Whoever was in charge of the special effects/graphics in that movie needed to be slapped a few times. The movie was way, way too heavy with CG and titles. That person also needs to be taught the difference between “it’s” and “its”. GRAMMAR people. “It’s” not that hard.

I came away from this documentary with the feeling that the director was more interested in lampooning Kurzweil than in talking about him objectively. It wasn’t as if the director was doing voiceovers and driving the film with leading questions or what not, but the way it was edited really seemed a bit “yellow” in the journalistic sense. It leaned towards being sensational and emphasizing Kurzweil’s seeming of crackpottery; I suppose though that it’s extremely difficult to not do that, given the “bigness” of his ideas.

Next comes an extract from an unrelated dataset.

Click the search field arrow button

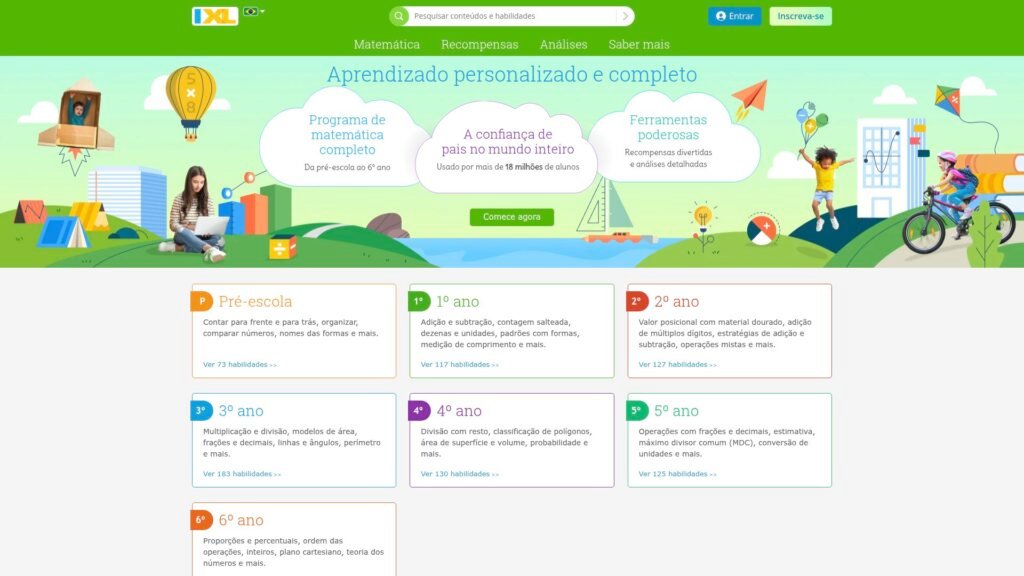625,16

It’s hard to talk about Singularity, I think because it’s hard to divorce from the ego and arrogance we’ve cultivated as a species. It’s basically about coming to grips with species mortality/obsolescence, which is an even greater thing to grapple with than personal mortality. Clearly there will be an end to the species, but what will the ultimate legacy and destiny for it be? Will the information that makes up humanity become a part of the post-human world that will blossom from the advent of advanced technology, or will it just be the forgotten code that is used to bootstrap the superior information processors that will be created? Framing it in terms of technological actives versus passives, I think it’s pretty clear that actives have the best shot at being a part of the post-humanity future.

I’m glad that they gave Kurzweil the chance to frame the future the way it should be framed: that it’s our challenge to guide whatever is created with the values we’ve developed as a species. I think that this is the kind of thing that will happen naturally anyway, because value is the fundamental moral underpinning of the universe (in the sense that it’s moral for two hydrogen atoms to bond to an oxygen atom, and that all morals and values arise inherently from the basic fundamental “rightness” of the universe). But maybe we can help smooth out the process along the way.

I think my favorite line was from Ben Goertzel, where he basically postulated that we’d spark the creation of machine super-intelligences who would then immediately figure out how to communicate with an alien species in another universe and they’d say: “FINALLY! Somebody smart enough for us to talk to!”